■ TEXTO DE APOIO

Portugal ingovernável?

DN, 20090615

João César das Neves

As eleições europeias de dia 7 não podem ser extrapoladas para as legislativas. Se pudessem, a pulverização do espectro partidário faria de Portugal um país ingovernável. A soma dos dois partidos centrais, PS e PSD, foi inferior a 60%, o que só aconteceu uma vez desde 1974, em 1985, no momentâneo surto do PRD. Há 20 anos que esse valor anda acima dos 70%. Nas últimas europeias foi de 81%, e de 79% nas legislativas de 2005. Desta vez ficou pelos 58%. Além disso nenhum dos dois grandes conseguiria maioria absoluta com qualquer dos pequenos.

Outros sinais das eleições apontam no mesmo sentido. Os 5,3% de voto inútil em partidos sem representação parlamentar foram elevados mas normais para eleições europeias. Mas os votos em branco, claramente de contestação, tiveram neste escrutínio o maior peso de sempre, 4,6%, quase duplicando o máximo anterior. A culpa não é da crise internacional. Ela tem as costas largas mas, apesar de grave, a recessão é externa e passará. Muito mais séria é a nossa crise profunda, aquela em que estamos há 10 anos e para onde retornaremos em breve. O problema é estrutural, e, embora evidente, ninguém parece ter força para o admitir, quanto mais enfrentar.

■ EXERCÍCIOS
1) Segundo o texto sobre as eleições europeias, que percentagem alcançaram os votos em branco nesse escrutínio?
2) Extraia do texto sobre as eleições europeias, sem qualquer alteração, o trecho que abre com as palavras que contêm "As eleições europeias" e fecha com "qualquer dos pequenos.".
Não é preciso consultar as linhas para resolver o que se pede.

■ DADOS DE BASE
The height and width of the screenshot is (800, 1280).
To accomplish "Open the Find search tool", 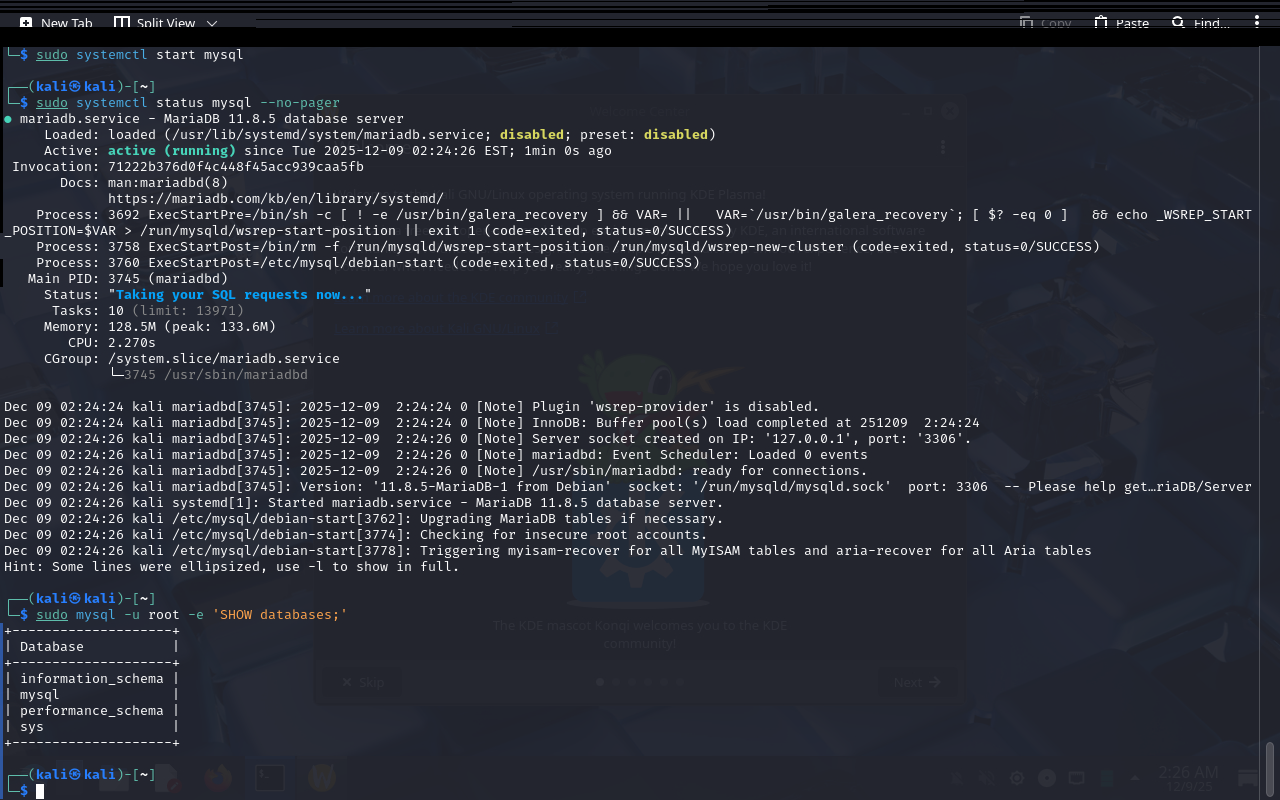I will pos(1200,23).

■ SOLUÇÕES DOS EXERCÍCIOS
1) Os votos em branco alcançaram 4,6%.

2)
As eleições europeias de dia 7 não podem ser extrapoladas para as legislativas. Se pudessem, a pulverização do espectro partidário faria de Portugal um país ingovernável. A soma dos dois partidos centrais, PS e PSD, foi inferior a 60%, o que só aconteceu uma vez desde 1974, em 1985, no momentâneo surto do PRD. Há 20 anos que esse valor anda acima dos 70%. Nas últimas europeias foi de 81%, e de 79% nas legislativas de 2005. Desta vez ficou pelos 58%. Além disso nenhum dos dois grandes conseguiria maioria absoluta com qualquer dos pequenos.